About 17,730 metric tons of sugar was delivered against March futures contracts that expired in New York last week, the smallest in nine years amid a global glut.

The delivery of 349 March contracts, which expired Feb. 28, compares with 3,007 contracts a year earlier and was the smallest for a March contract since 2005, according to data from ICE Futures U.S. Sucden Americas was the only buyer of the raw sugar, Ludovic Herve, the head of trading in Miami said by e-mail today.

Prices in New York tumbled 16 percent in 2013, the third straight decline and the longest slump since 1992. World supplies will outpace demand for the fourth straight season in 2014, the International Sugar Organization has forecast. Raw sugar for March expired at a 1.19 cent-a-pound discount to May futures, a record since that spread started trading in 2011. Lower prices for earlier deliveries, or contango, may signal ample supplies.

“The delivery number identifies that sugar is still a very well-supplied market,” Jeff Dobrydney, a vice president at Jenkins Sugar Group Inc. in Wilton, Connecticut, said by telephone. “We haven’t seen buying pick up.”
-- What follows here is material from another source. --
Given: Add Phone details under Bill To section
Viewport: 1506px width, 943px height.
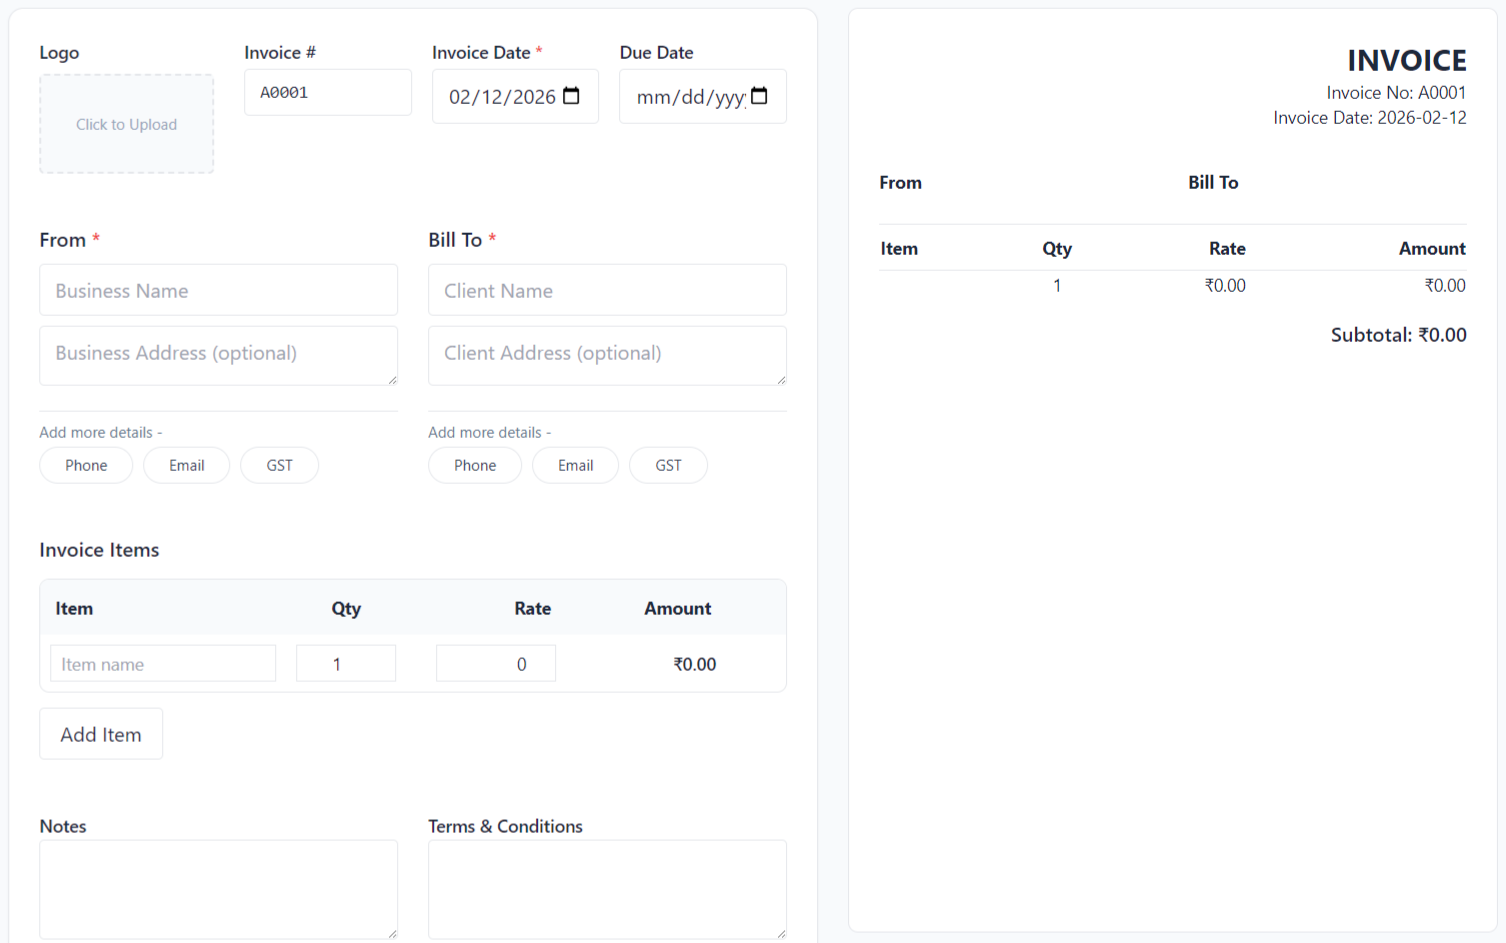Looking at the screenshot, I should click(x=474, y=465).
Richard Khaleel, a spokesman at Jefferies Bache LLC, the brokerage listed as the receiver on the ICE delivery notice, declined to comment.

Cargill Inc. delivered 186 of the contracts, Corinne Holtshausen, a spokeswoman, said by e-mail. ICE listed ADM Investor Services, J.P. Morgan Securities LLC and Jefferies Bache as the brokerages delivering the sweetener. The supplies were at ports in El Salvador, and in Brazil, the world’s top grower and exporter, the exchange said.

‘Dire’ Demand

“Prompt raw-sugar futures took a beating on expiry, reflecting the unloved nature of the products mooted for delivery,” Tom McNeill, a director at Brisbane, Australia-based researcher Green Pool Commodity Specialists, said in a report e-mailed today. “Demand is described by traders as ‘dire.’”
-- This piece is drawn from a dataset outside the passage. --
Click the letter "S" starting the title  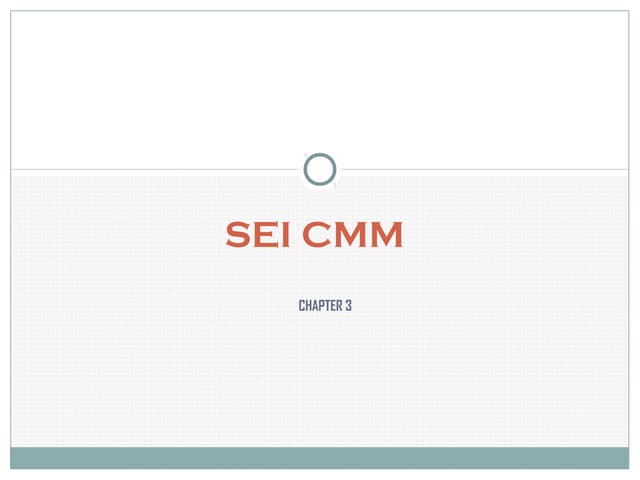tap(237, 236)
Sugar rallied in the past five weeks on speculation that dry weather in Brazil will cut production. Millers in the nation’s main growing region will process 570 million tons of cane in the 2014-2015 season starting in April, according to Copersucar SA, a producers’ cooperative with 47 associate factories. That’s down from a previous forecast of 610 million tons.

“The sharp rally in the last week had more to do with speculators and fund switch from short to long than it did with any market shortage,” McNeill said.